The agency on 25 July issued a proposed airworthiness directive (AD) detailing measures the agency says build on previous efforts to prevent fires and explosions.
The FAA’s proposal would apply to all 777 variants – 282 US-registered aircraft. It would require airlines perform inspections and address potential risks, including by installing Teflon sleeves on wire bundles.
Additionally, the proposal would require US airlines update maintenance or inspection programmes.
The risk of fuel-tank explosions caught regulators’ attention following the 1996 in-flight break up and crash of TWA flight 800, a 747-100. The National Transportation Safety Board determined that a fuel-air mixture likely exploded in the jet’s centre fuel tank.
The FAA subsequently required manufacturers prove that fuel tank systems in their aircraft can prevent ignition. The FAA in 2017 issued an AD aimed at preventing 777 fuel tanks from igniting in the case of lightning strikes.
The agency now seeks to expand that rule with the new proposal, saying 777s might still be subject to ignition risks.

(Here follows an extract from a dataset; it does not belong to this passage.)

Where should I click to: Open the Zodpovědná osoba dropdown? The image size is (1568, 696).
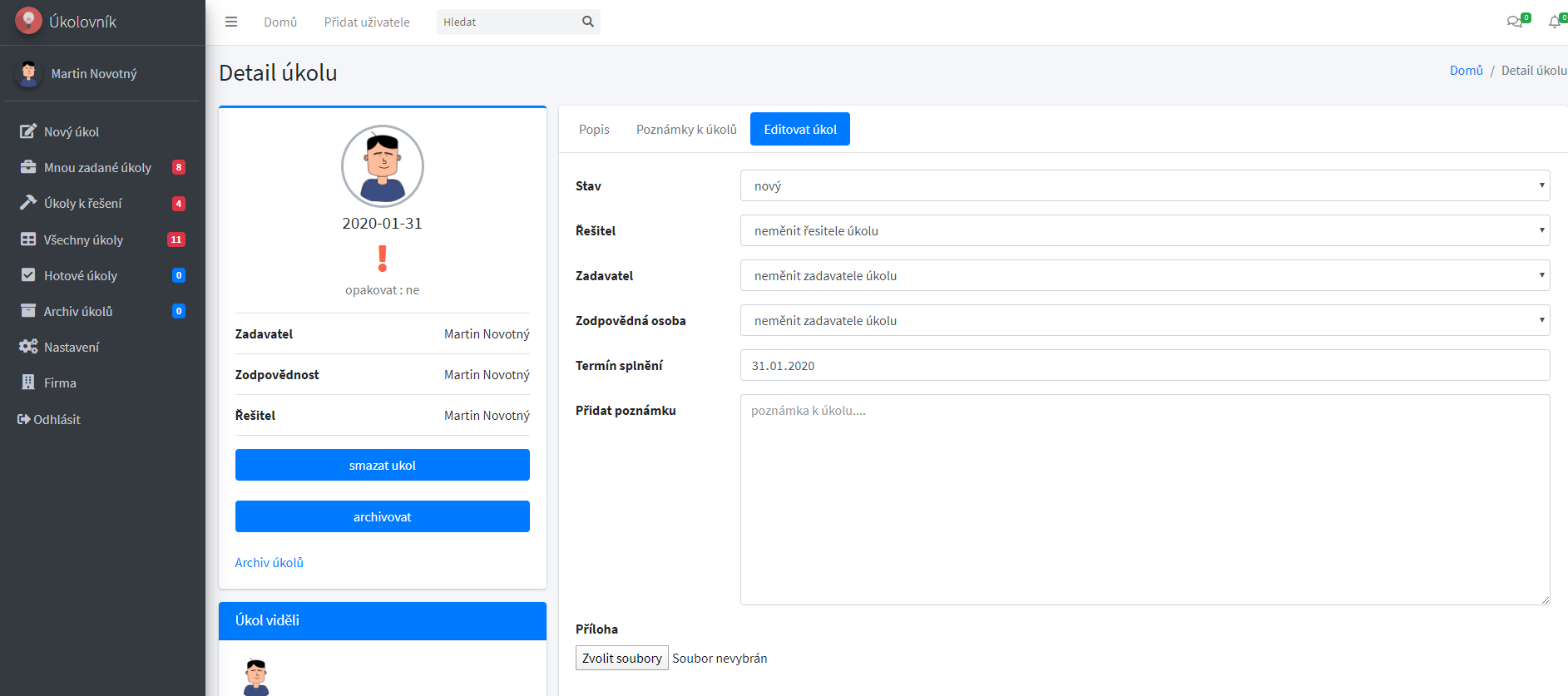point(1145,320)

Its proposed rule would require airlines follow steps laid out in a service bulletin issued by Boeing in August 2021.
That bulletin specifies procedures for installing and inspecting “Teflon sleeves” found at wire bundles in various locations on 777s, the AD says. Boeing’s bulletin also calls for airlines to inspect and “seal” fasteners “in the centre fuel tank, left and right main fuel tanks and right cheek portion of the centre fuel tank”.
The FAA estimates the requirements will cost carriers’ nearly $50,000 per aircraft, for a total expense for the US industry of about $14 million.
Boeing tells FlightGlobal it “fully supports” the FAA’s move to make the company’s previously issued guidance mandatory.